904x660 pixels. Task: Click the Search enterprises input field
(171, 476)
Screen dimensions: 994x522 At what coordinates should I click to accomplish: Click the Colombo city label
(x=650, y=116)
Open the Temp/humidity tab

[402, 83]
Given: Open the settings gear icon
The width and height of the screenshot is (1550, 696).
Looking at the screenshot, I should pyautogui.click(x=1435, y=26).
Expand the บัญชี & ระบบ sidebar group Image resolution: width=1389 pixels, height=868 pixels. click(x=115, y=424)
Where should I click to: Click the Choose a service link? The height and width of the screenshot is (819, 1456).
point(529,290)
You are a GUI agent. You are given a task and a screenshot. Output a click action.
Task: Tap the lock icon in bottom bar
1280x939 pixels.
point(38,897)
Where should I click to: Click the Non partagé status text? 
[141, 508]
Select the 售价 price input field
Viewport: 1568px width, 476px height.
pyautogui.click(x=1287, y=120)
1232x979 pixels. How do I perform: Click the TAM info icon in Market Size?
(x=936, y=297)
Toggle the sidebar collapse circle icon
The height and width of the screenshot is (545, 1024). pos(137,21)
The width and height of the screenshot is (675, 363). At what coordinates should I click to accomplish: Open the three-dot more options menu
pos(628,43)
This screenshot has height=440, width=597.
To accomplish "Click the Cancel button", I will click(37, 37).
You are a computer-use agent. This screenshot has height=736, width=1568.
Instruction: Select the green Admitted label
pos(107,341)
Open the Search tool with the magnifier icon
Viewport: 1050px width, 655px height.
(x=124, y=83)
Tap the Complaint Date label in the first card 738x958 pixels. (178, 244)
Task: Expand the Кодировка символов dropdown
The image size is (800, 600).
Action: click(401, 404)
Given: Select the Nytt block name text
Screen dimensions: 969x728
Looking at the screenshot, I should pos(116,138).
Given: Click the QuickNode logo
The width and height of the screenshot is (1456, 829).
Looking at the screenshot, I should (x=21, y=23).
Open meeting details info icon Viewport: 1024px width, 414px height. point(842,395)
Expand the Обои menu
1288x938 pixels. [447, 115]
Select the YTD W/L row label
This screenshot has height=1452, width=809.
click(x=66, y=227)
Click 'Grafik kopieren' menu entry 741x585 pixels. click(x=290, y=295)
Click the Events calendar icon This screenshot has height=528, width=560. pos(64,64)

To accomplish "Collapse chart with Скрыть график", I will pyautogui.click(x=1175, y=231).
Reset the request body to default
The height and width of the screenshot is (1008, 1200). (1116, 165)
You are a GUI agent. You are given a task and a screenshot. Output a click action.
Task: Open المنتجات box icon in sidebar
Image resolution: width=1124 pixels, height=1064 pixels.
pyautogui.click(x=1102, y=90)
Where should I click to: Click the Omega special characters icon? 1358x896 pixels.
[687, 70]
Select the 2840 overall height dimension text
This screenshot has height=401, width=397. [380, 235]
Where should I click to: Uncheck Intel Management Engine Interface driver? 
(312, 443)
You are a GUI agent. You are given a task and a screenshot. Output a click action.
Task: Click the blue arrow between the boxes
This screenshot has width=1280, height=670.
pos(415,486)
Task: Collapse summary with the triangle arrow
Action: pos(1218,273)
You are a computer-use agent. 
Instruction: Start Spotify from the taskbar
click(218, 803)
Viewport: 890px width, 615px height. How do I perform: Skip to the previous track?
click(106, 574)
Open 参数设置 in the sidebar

### Brief
Can you write out all the records above again, swapping every "GUI agent" for "screen agent" and leaving everything else unchanged?

### Finished answer
904x660 pixels. Task: Click the Search enterprises input field
(171, 476)
Screen dimensions: 994x522 At what coordinates should I click to accomplish: Click the Colombo city label
(x=650, y=116)
Open the Temp/humidity tab

[402, 83]
Given: Open the settings gear icon
The width and height of the screenshot is (1550, 696).
Looking at the screenshot, I should pyautogui.click(x=1435, y=26).
Expand the บัญชี & ระบบ sidebar group Image resolution: width=1389 pixels, height=868 pixels. click(x=115, y=424)
Where should I click to: Click the Choose a service link? The height and width of the screenshot is (819, 1456).
point(529,290)
You are a screen agent. You are given a task and a screenshot. Output a click action.
Task: Tap the lock icon in bottom bar
1280x939 pixels.
point(38,897)
Where should I click to: Click the Non partagé status text? 
[141, 508]
Select the 售价 price input field
Viewport: 1568px width, 476px height.
pyautogui.click(x=1287, y=120)
1232x979 pixels. How do I perform: Click the TAM info icon in Market Size?
(x=936, y=297)
Toggle the sidebar collapse circle icon
The height and width of the screenshot is (545, 1024). pos(137,21)
The width and height of the screenshot is (675, 363). At what coordinates should I click to accomplish: Open the three-dot more options menu
pos(628,43)
This screenshot has height=440, width=597.
To accomplish "Click the Cancel button", I will click(37, 37).
You are a computer-use agent. This screenshot has height=736, width=1568.
Instruction: Select the green Admitted label
pos(107,341)
Open the Search tool with the magnifier icon
Viewport: 1050px width, 655px height.
(x=124, y=83)
Tap the Complaint Date label in the first card 738x958 pixels. (178, 244)
Task: Expand the Кодировка символов dropdown
The image size is (800, 600).
Action: click(401, 404)
Given: Select the Nytt block name text
Screen dimensions: 969x728
Looking at the screenshot, I should pos(116,138).
Given: Click the QuickNode logo
The width and height of the screenshot is (1456, 829).
Looking at the screenshot, I should (x=21, y=23).
Open meeting details info icon Viewport: 1024px width, 414px height. point(842,395)
Expand the Обои menu
1288x938 pixels. [447, 115]
Select the YTD W/L row label
This screenshot has height=1452, width=809.
click(x=66, y=227)
Click 'Grafik kopieren' menu entry 741x585 pixels. click(x=290, y=295)
Click the Events calendar icon This screenshot has height=528, width=560. pos(64,64)

To accomplish "Collapse chart with Скрыть график", I will pyautogui.click(x=1175, y=231).
Reset the request body to default
The height and width of the screenshot is (1008, 1200). (1116, 165)
You are a screen agent. You are given a task and a screenshot. Output a click action.
Task: Open المنتجات box icon in sidebar
Image resolution: width=1124 pixels, height=1064 pixels.
pyautogui.click(x=1102, y=90)
Where should I click to: Click the Omega special characters icon? 1358x896 pixels.
[687, 70]
Select the 2840 overall height dimension text
This screenshot has height=401, width=397. [380, 235]
Where should I click to: Uncheck Intel Management Engine Interface driver? 
(312, 443)
You are a screen agent. You are given a task and a screenshot. Output a click action.
Task: Click the blue arrow between the boxes
This screenshot has width=1280, height=670.
pos(415,486)
Task: Collapse summary with the triangle arrow
Action: pos(1218,273)
You are a computer-use agent. 
Instruction: Start Spotify from the taskbar
click(218, 803)
Viewport: 890px width, 615px height. How do I perform: Skip to the previous track?
click(106, 574)
Open 参数设置 in the sidebar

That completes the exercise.